EXERCISE DESCRIPTION: An exact copy is required of every line from the one with "Screen dimensions: 1048x728" through the end of the data below, and the pictures must stay out of it.

#####

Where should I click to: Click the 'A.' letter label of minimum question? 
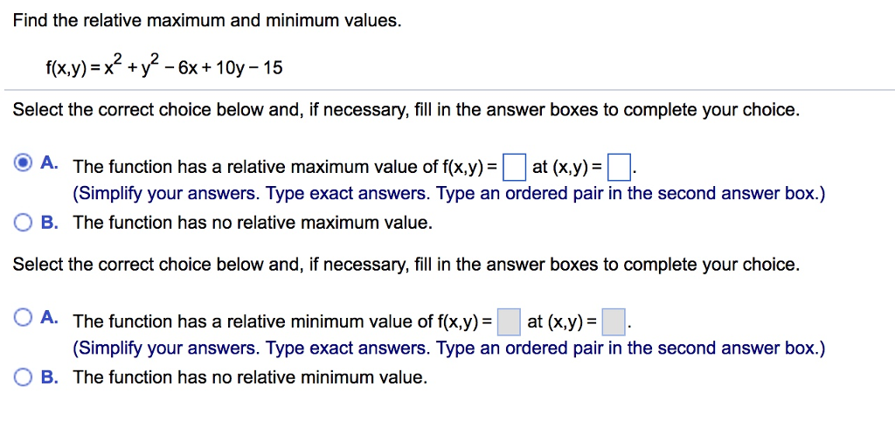tap(49, 317)
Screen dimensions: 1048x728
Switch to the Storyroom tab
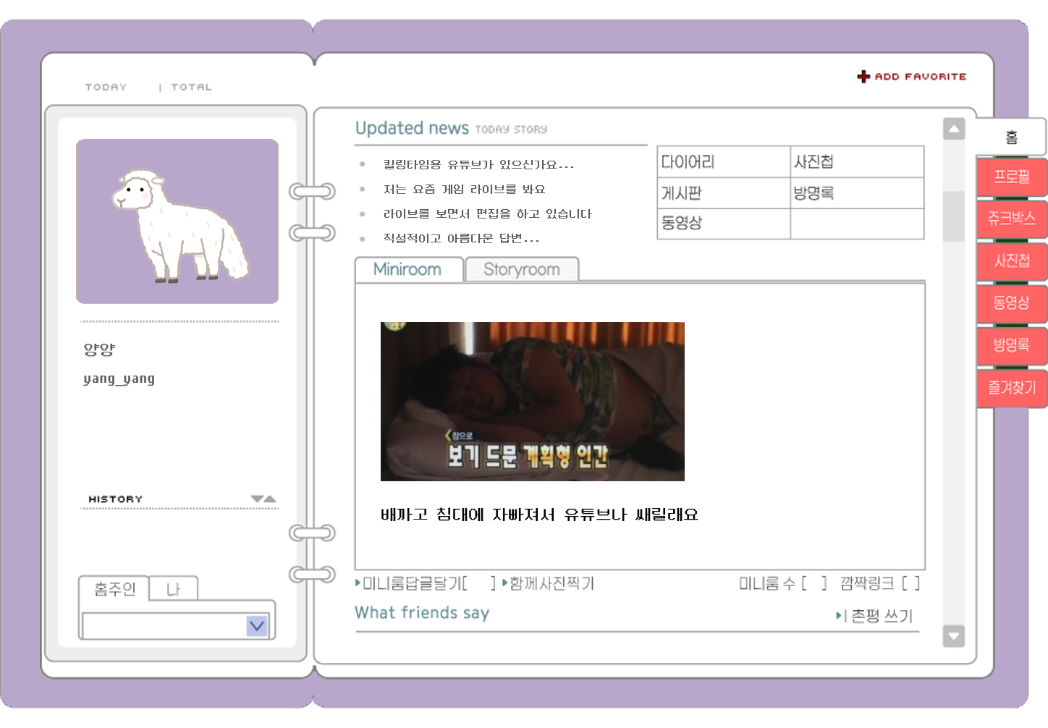point(522,269)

#####

EXERCISE SOLUTION:
Screen dimensions: 1048x728
Switch to the Storyroom tab
point(522,269)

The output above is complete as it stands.